| TASKS TO COMPLETE |
a – In the article on failed or slow workflow executions, why does it recommend beginning troubleshooting with a parent workflow?
b – Carry on the article about evaluating failed or slow workflow executions, starting right after its final sentence.

| EXCERPT |
[start]

Evaluating failed or slow workflow executions
Purpose
This article shows you how to evaluate failed or slow workflow executions and troubleshoot the source of workflow errors.
Parent workflows and sub-workflows
Workflows may call other workflows as part of their execution. Both the parent workflow and the sub-workflow appear in the Workflow Execution list.
If a workflow execution’s Executed by parameter is blank, the workflow was executed by another workflow, as shown in the following figure.
Note the Created field for these example executions. The LSO_7x50_Backup_MD_Mixed sub-workflow execution was created at the same time as the LSO_7x50_Backup workflow execution. The LSO_7x50_Backup may be the parent workflow that created this failed execution.
Start your troubleshooting with a parent workflow to ensure that you see all the relevant information.
Check the information page of a successful execution
If you have an example of a successful execution of the workflow, it can help you narrow your search for the source of issues with slow or failing workflows.

[end]

| DATASET SECTION |
[start]

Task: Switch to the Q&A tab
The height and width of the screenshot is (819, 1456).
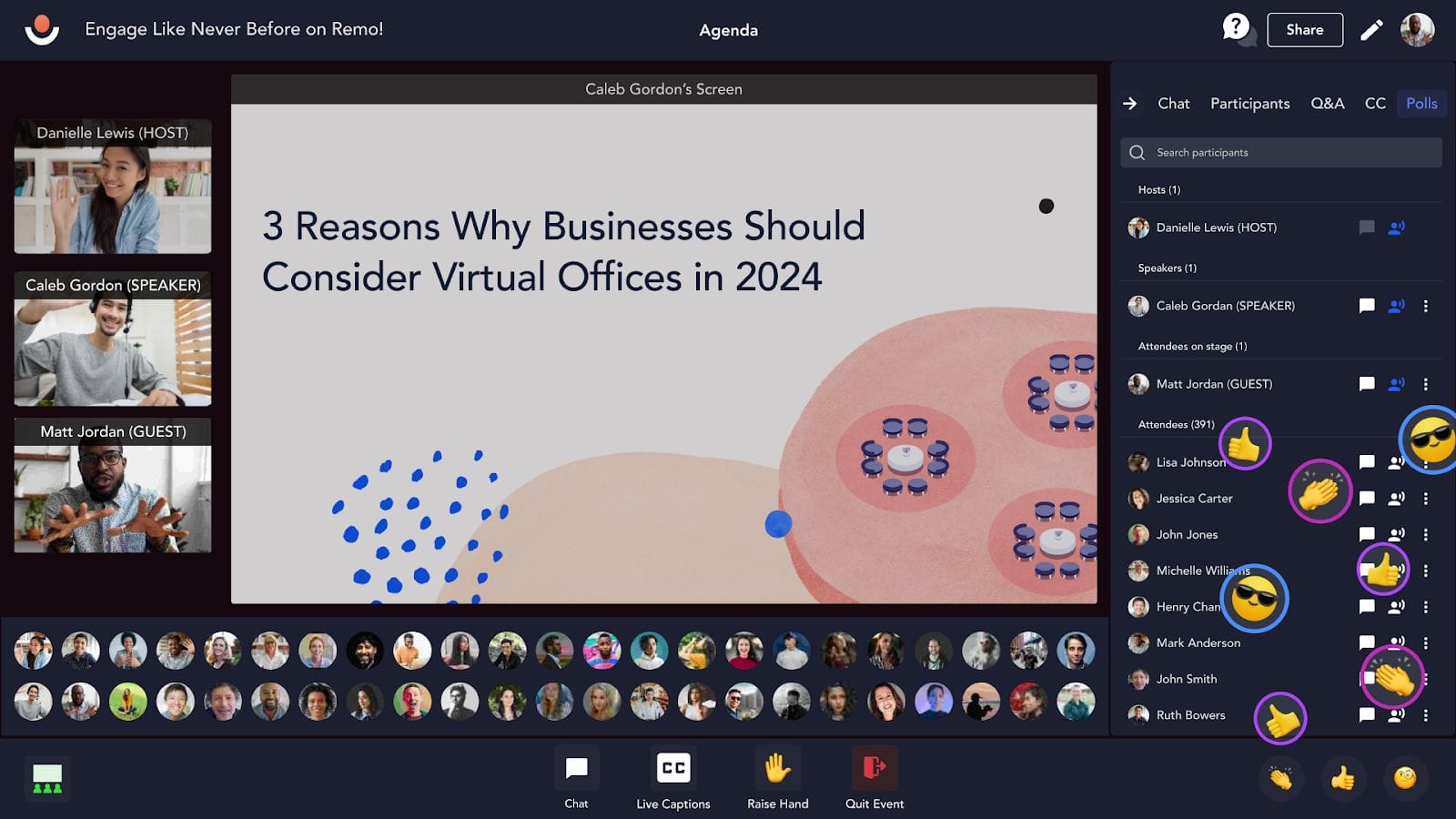Action: 1327,104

[end]

| TASK RESPONSES |
a – Starting with a parent workflow ensures that you see all the relevant information. Workflows can call sub-workflows as part of their execution, and both the parent and the sub-workflow appear in the Workflow Execution list.

b –
Check the process of a slow workflow
1 |
Double-click on a workflow execution, and select Tasks from the Info drop-down. The Tasks list shows the time stamps when each task was created, and each task’s run time. The Created column shows the time since the task was created. Hover over a time in the Created column to see the precise time of creation. |
2 |
Check for delays in the sequence of tasks. For example, if one task was created at midnight and had a run time of 2 seconds, the following task should be created at 2 seconds after midnight. |
3 |
If there are delays, NSP is experiencing slowness due to memory usage. When database usage is high, it takes longer than expected to query the database for the next action. If you are experiencing these delays, your cleanup policy may need to be adjusted. For more information, see the NSP Network Automation Guide. End of steps |
Check concurrency
If a workflow is experiencing slowdowns or API errors, check for tasks with loops and ensure the concurrency is set correctly. If NSP is creating too many actions at one time, the workflow database could be impacted, causing slowdowns, or APIs could be overwhelmed with too many simultaneous calls.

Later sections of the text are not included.